WRITTEN TASK 1: Decide whether each statement agrees with the movie review below, answering yes or no and quoting the words of the review that settle it: (a) Phil is played by Jeff Garlin. (b) The film uses a lot of foul language. (c) Charlie and Phil quit their jobs.
WRITTEN TASK 2: Quote the movie review below from "I must say I" up to and including "not much else.".
WRITTEN TASK 3:
Answer these questions using the movie review below:
(a) What film does the review say Eddie Murphy made?
(b) What costumes do Charlie and Phil use to promote the cereal?
(c) Who plays the Evil Co-Worker?

TEXT SEGMENT:
* * *
I must say I was impressed that the film didn't resort to much foul language, I know that must have been hard to bear for Eddie Murphy, who was the King of Rude during the eighties, and in fact even made a film called "Raw." I respect "Daddy Day Care" for that, but not much else.
In this case, the one-laugh-wonder is about a Job-Driven Workaholic, Charlie Hinton, and his best-buddy Phil (Jeff Garlin). They are advertising executives trying to find a niche in cereal ads, using large broccoli and carrot costumes to promote the assigned cereal project for their job. But after a bunch of exhaustively unfunny gags about the broccoli and carrot suits, Charlie and Phil are fired by their boss, and poked fun at by the Evil Co-Worker (Kevin Nealon, a.k.a. "Frans" from "SNL," a man I personally loved in comedies but am not so sure about anymore). Left at home with nothing to do, Charlie pulls his Shy, Cute Kid out of the day care service he had just started going to, only to get a brilliant idea: Why not open up his own day care center with Phil? It will, of course, be called "Daddy Day Care," hence the title of the movie, and Charlie and Phil, who cannot even help their own kids use the "potty," will of course run around and chase the little weasels. The filmmakers want laughter to ensue. It does not.
* * *
COLLECTED MATERIAL:
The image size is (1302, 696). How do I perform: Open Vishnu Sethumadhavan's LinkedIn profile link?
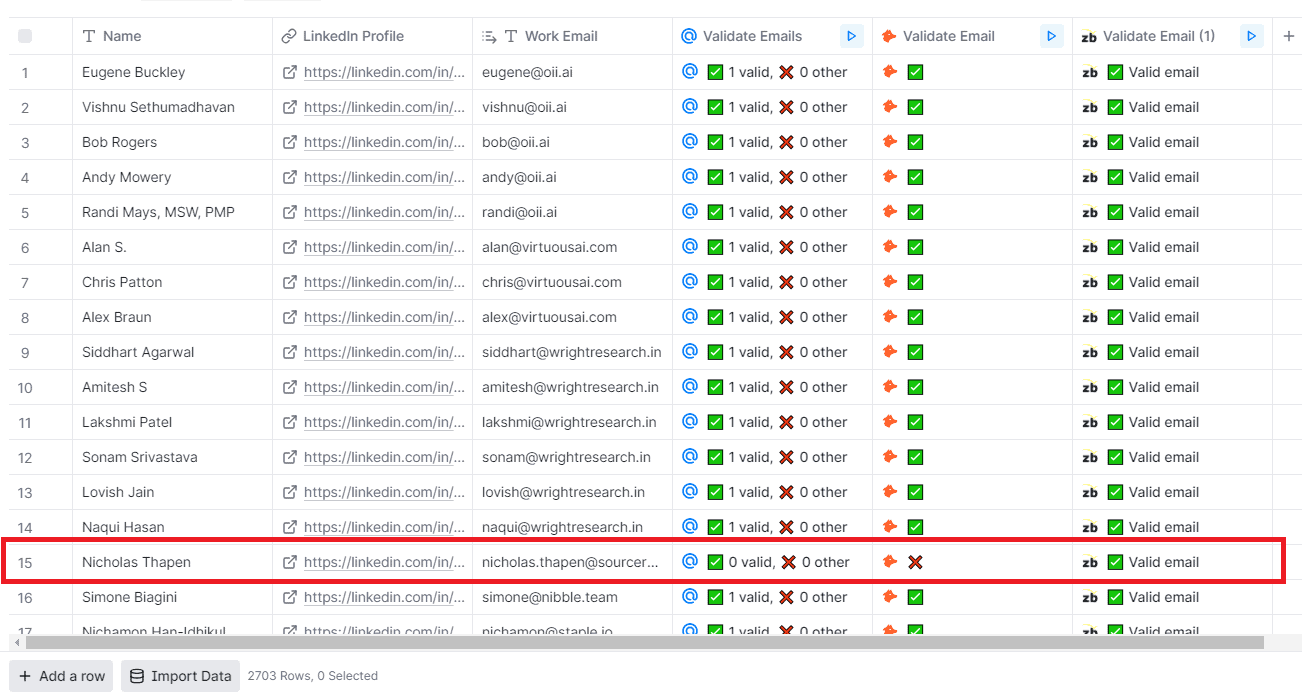pyautogui.click(x=384, y=107)

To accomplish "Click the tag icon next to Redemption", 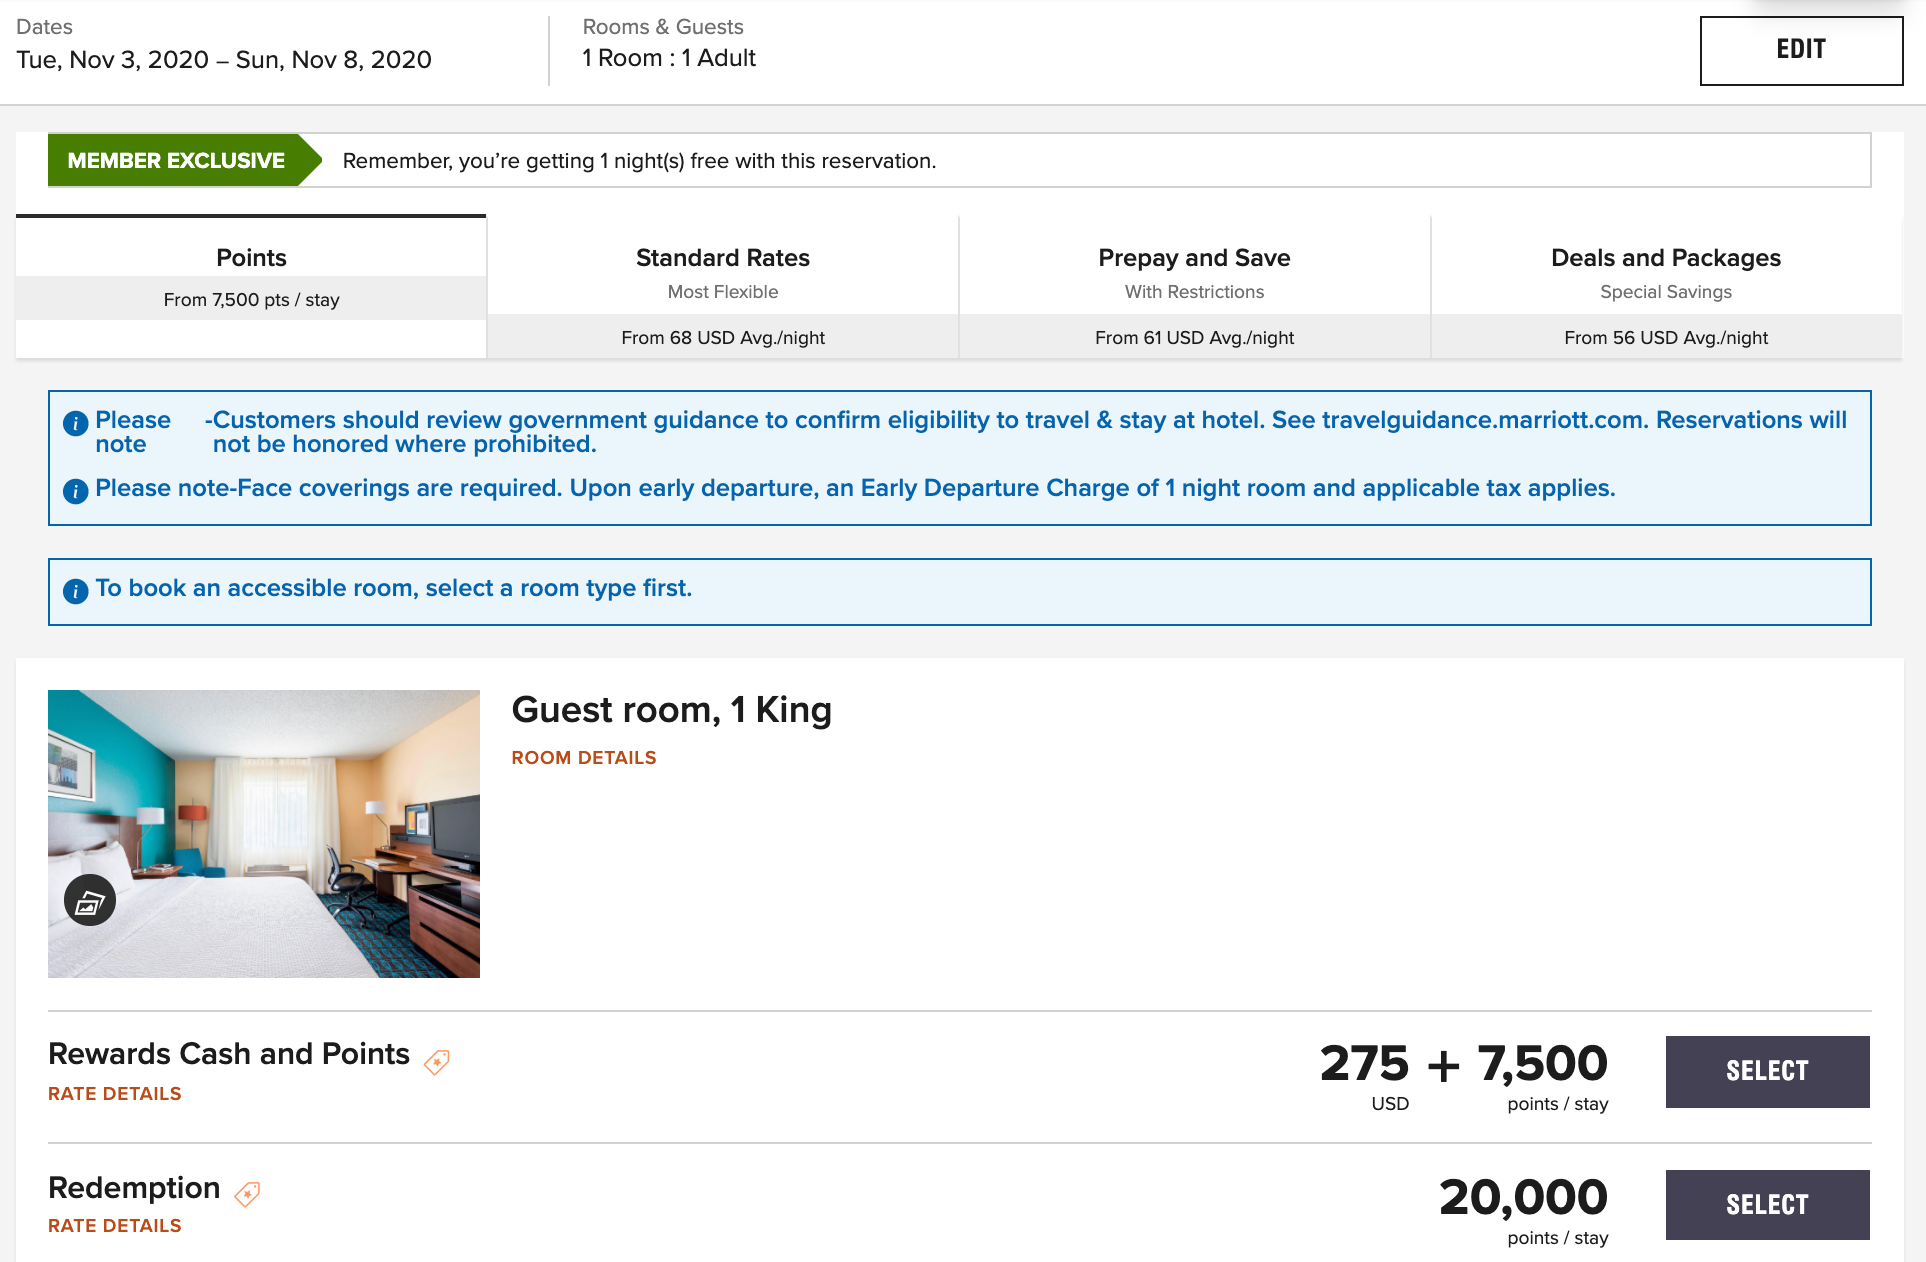I will coord(247,1194).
* * *
TASK ANSWER 1:
(a) Yes: "his best-buddy Phil (Jeff Garlin)"
(b) No: "the film didn't resort to much foul language"
(c) No: "Charlie and Phil are fired by their boss"

TASK ANSWER 2:
I must say I was impressed that the film didn't resort to much foul language, I know that must have been hard to bear for Eddie Murphy, who was the King of Rude during the eighties, and in fact even made a film called "Raw." I respect "Daddy Day Care" for that, but not much else.

TASK ANSWER 3:
(a) "Raw."
(b) Large broccoli and carrot costumes.
(c) Kevin Nealon.